===== TEXT TO READ

Displacement Effect of Social Media
The displacement effect states that time spent on social media results in time forgone on other activities such as outdoor sports or socialising in person. This displacement effect can be harmful to one’s wellbeing as the quality of existing relationships may suffer.
Studies have shown that passive and addictive users are more likely to have poorer wellbeing as they are predisposed to experiencing upward social comparison (when people compare themselves to people who they percieve to be better than they are).
Lastly, cyberbullying – the deliberate exchange of malicious forms of digital media to someone else – is the most common online hazard among teenagers. It can cause psychosocial problems such as depression and anxiety.
In my research, the number of family meals was one of the statistically significant markers of family belonging. Non-users of social media who had no family meals could be spending more time outdoors hence faring better on mental health and wellbeing than social media users who had no family meals. This adds a possible explanation for the displacement effect – social media users with weaker family ties are predisposed to the displacement effect.
My research also suggested that there might be optimal hours of social media use, indicating that the stimulation effect may depend on hours of use. Wellbeing is bolstered by family belonging when young adults use social media, suggesting the synergizing effect of having family meals and using social media.
There is little doubt that social media is affecting family belonging on a day-to-day level. Children are constantly messaging one another, scrolling through their news feeds and surfing their favourite websites.
The advent of mobile technology has not restricted this occurrence to the home. Such behaviour can be seen dining with family in restaurants, capturing the perfect Insta Story when holidaying abroad, in fact, anywhere there’s a mobile signal. That said, parents may be equally guilty of the yawning gap between them and their children as parents slowly but surely gain comfort and proficiency with social media, which their digitally-native children are well acquainted with.

==========

* WHAT TO PRODUCE *
Can you return the part of the social media text above starting with "The advent of" and going on through "well acquainted with.", copied word for word?

===== DATA SUPPLIED

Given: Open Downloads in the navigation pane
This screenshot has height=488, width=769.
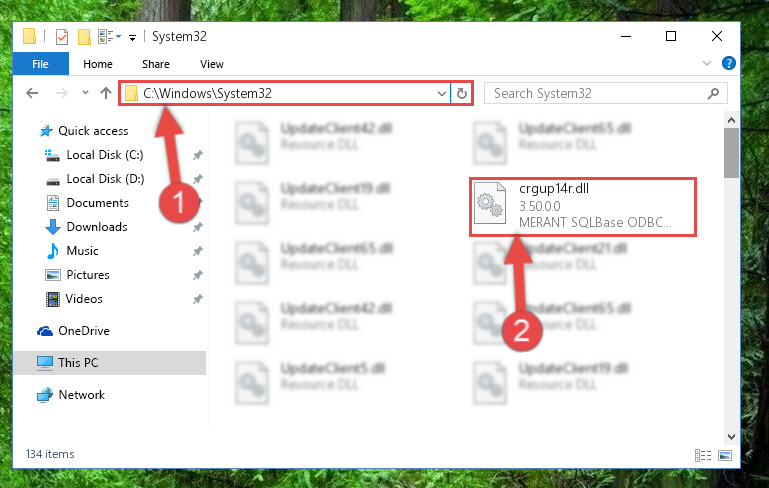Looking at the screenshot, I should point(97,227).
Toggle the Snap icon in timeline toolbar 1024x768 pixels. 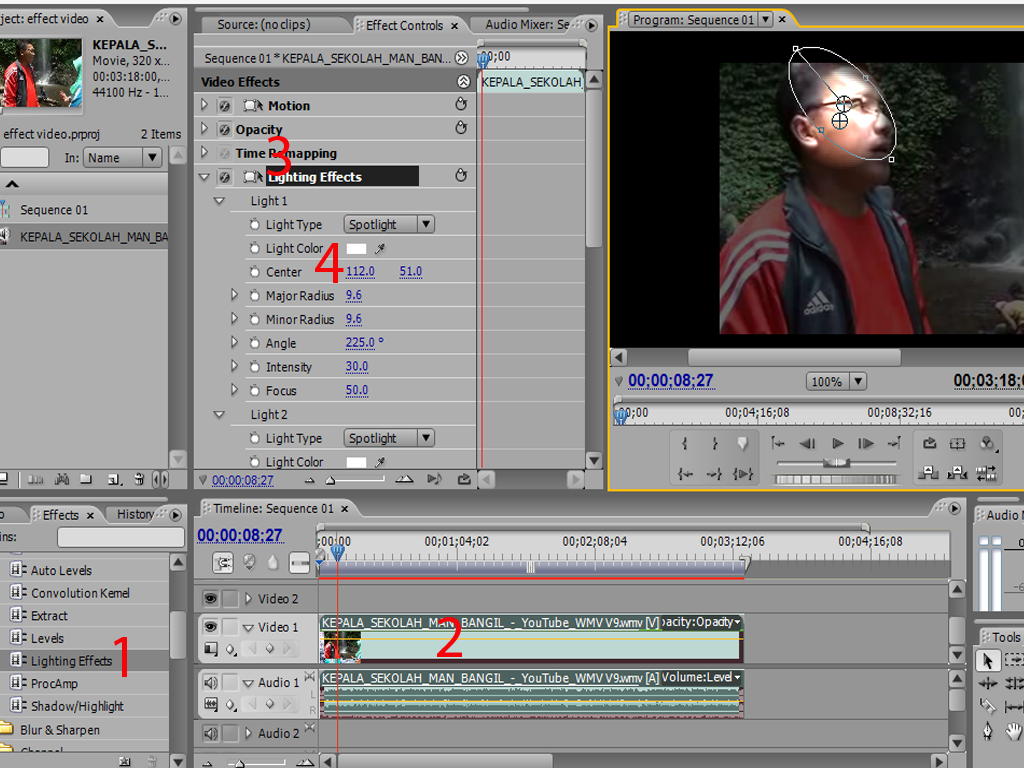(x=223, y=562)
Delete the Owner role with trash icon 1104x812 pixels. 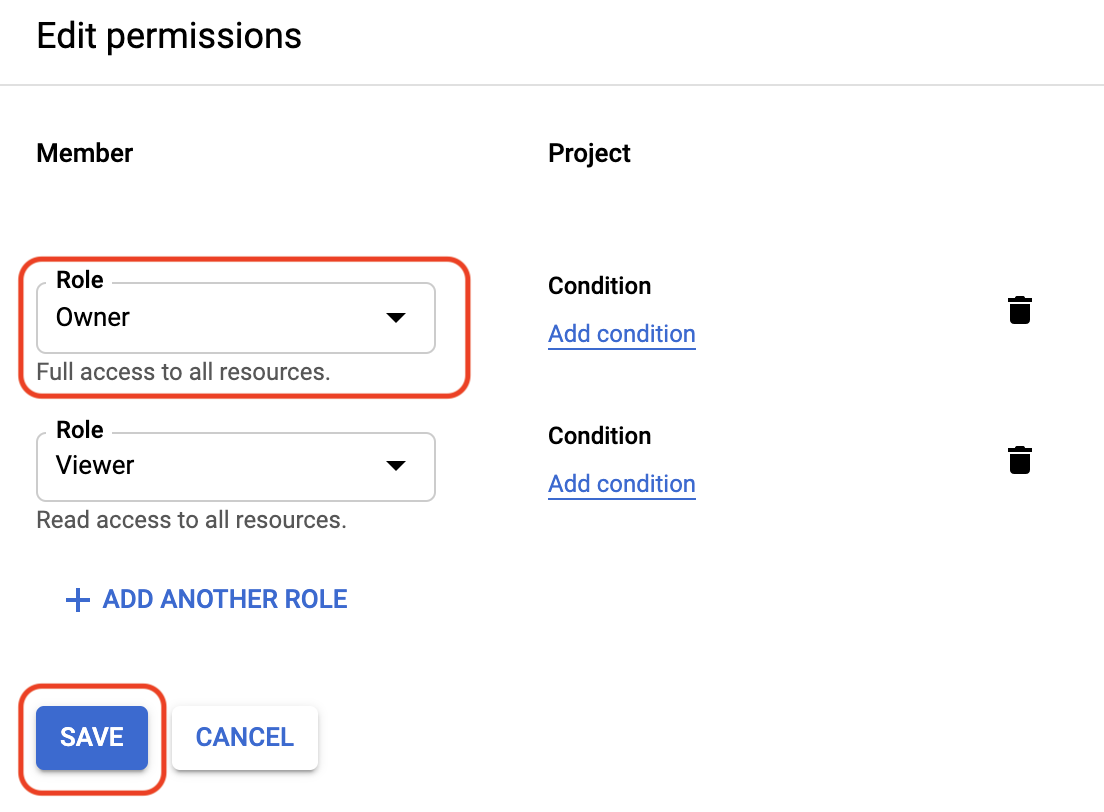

==========

* EXERCISE SOLUTION *
The advent of mobile technology has not restricted this occurrence to the home. Such behaviour can be seen dining with family in restaurants, capturing the perfect Insta Story when holidaying abroad, in fact, anywhere there’s a mobile signal. That said, parents may be equally guilty of the yawning gap between them and their children as parents slowly but surely gain comfort and proficiency with social media, which their digitally-native children are well acquainted with.